Request advice for a plugin implementation

[blendsdk]

Hi,

I would like to achieve granular control when accessing and downloading packages.

For example, an authenticated UserA is allowed to download package-v1.0.0 but NOT package-v2.0.0
I think Verdaccio does not provide such functionality by default and I have to develop a plugin for this (or a series of plugins).

To me it is not really clear where this access control should be implemented?
Is it at storage level? package.js endpoint level, or authentication level.

Any advice is greatly appreciated.

[juanpicado]

Related #226 #810
#818

To me it is not really clear where this access control should be implemented?

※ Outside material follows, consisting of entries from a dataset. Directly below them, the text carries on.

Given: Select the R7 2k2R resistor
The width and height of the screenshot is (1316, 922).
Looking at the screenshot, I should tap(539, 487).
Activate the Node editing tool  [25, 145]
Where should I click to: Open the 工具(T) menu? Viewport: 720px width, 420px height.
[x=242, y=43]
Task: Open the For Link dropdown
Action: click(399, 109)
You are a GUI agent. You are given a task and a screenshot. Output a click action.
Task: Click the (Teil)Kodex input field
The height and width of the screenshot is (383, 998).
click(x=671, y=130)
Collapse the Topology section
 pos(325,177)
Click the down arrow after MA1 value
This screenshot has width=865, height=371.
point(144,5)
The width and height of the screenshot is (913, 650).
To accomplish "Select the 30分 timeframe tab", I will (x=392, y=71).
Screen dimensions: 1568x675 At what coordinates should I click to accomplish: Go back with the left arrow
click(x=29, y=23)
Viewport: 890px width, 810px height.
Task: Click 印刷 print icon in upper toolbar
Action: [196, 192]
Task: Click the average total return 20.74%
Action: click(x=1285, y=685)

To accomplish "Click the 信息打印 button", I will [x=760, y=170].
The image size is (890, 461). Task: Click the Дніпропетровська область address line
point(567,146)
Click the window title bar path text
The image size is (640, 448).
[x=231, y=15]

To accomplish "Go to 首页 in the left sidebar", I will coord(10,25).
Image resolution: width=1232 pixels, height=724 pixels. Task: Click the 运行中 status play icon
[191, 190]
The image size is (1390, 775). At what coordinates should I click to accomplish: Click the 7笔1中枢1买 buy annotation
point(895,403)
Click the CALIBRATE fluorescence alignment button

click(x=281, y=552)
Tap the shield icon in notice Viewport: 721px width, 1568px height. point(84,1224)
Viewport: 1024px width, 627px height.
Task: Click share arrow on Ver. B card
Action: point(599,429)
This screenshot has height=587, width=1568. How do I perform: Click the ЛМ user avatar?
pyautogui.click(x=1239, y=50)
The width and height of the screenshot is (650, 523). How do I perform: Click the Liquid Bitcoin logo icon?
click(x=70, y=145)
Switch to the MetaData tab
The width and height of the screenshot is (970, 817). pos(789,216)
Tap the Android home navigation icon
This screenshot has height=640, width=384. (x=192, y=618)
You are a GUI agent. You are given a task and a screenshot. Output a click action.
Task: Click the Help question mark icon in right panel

In verdaccio side, which is the responsable to delegate information to the auth plugin. If you observ in our side we extract the file name but we don't use the version.
https://github.com/verdaccio/verdaccio/blob/master/src/api/middleware.js#L104

I'd considerate this change if we don't affect current plugins.

[blendsdk]

I have done some debugging and it looks like the allow:104 method is eventually calling auth:121. There the pkg:124 is constructed and passed to the plugins.

In order to support this, the extra information should come from middleware.js and augmented to pkg. Unfortunately my knowledge of the code-base is limited to test it extensively. But it looks like the implementation is quite possible.